Okay… I’ll be the first to admit my diet needs improving. I’m more likely to reach for a bag of chips than a bag of carrots and, if I’m hungry, I’ll probably drive to McDonald’s instead of the grocery store. Needless to say, it’s safe to assume I don’t consume a healthy amount of potassium.
According to this article by the Duluth News Tribune, too little (hypokalemia) or too much potassium (hyperkalemia) can negatively affect one’s health.
Apparently, for adults, the recommended amount of daily potassium is at least 4,700 mg. Even more, the ratio of potassium to sodium consumed should be two—or three—to one.
That’s not the case for many Americans, myself included.

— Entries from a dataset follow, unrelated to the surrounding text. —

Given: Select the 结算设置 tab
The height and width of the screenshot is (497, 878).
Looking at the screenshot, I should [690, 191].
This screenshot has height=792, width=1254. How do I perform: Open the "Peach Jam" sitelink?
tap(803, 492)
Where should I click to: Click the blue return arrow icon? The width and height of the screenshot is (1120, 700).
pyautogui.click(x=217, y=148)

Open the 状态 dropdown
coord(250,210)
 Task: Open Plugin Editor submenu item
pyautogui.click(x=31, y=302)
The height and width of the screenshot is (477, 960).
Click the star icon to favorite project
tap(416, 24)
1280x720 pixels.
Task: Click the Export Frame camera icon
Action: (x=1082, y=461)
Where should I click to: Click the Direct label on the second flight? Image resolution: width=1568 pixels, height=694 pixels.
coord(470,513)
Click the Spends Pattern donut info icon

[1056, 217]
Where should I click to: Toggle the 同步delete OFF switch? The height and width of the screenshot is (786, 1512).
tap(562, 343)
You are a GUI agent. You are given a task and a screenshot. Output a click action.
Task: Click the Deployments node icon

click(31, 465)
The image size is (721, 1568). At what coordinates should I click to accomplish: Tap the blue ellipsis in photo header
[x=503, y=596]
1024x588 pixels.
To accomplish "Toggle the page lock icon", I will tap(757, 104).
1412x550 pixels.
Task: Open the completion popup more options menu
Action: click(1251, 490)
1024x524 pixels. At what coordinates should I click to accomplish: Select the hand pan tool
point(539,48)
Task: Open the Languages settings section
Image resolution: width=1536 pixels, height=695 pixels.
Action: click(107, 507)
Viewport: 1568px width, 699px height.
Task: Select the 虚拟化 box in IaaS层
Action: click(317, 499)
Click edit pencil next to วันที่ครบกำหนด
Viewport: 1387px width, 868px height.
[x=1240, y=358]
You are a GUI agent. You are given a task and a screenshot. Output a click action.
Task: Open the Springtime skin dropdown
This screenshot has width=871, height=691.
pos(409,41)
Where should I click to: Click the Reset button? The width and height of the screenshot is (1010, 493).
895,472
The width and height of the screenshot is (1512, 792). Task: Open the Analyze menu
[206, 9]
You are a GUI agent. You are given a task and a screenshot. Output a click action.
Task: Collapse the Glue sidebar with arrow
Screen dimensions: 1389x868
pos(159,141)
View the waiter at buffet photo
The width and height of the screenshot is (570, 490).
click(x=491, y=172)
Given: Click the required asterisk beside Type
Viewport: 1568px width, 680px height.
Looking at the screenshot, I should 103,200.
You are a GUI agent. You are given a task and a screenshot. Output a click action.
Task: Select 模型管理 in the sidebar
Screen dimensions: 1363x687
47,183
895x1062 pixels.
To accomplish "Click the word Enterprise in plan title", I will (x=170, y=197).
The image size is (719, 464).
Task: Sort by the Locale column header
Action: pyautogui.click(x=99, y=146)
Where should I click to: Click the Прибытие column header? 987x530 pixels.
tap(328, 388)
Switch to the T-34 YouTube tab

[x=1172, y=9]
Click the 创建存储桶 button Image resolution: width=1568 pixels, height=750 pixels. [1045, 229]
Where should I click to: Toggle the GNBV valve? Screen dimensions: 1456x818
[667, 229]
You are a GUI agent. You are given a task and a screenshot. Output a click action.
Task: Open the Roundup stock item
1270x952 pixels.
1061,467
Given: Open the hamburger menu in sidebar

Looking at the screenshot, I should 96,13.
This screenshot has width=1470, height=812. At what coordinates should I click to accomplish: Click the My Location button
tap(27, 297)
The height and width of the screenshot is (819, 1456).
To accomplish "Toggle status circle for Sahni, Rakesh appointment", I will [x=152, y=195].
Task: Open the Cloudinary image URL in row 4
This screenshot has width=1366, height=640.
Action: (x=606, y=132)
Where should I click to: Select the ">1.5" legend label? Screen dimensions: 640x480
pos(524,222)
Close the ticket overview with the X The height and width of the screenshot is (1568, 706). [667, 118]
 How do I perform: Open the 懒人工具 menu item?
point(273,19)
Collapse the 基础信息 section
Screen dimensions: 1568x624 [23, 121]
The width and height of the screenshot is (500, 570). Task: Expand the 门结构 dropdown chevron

Now, this doesn’t mean we’re all candidates for hypo/hyperkalemia. Often, these two conditions are symptoms of other conditions or diseases. If you’re healthy, the article states, it’s close to impossible to eat too much potassium since functioning kidneys eliminate the excess. It’s when the kidneys aren’t working correctly, or when you take certain medications, that the chances of hyperkalemia increase.
What are the symptoms?
With hypokalemia, you might notice elevated blood pressure, weak muscles, or an irregular heartbeat. With hyperkalemia, the irregular heartbeat can be dangerous—better not to overlook it.
Click here to read more about the importance of balanced potassium levels and also to find out which foods are the richest in potassium.
A proper and nutritious diet can make such a difference, not only in daily living but also in managing a disease. Specifically, potassium aids in digestion, builds muscles, and affects heartbeat and blood pressure, among other effects.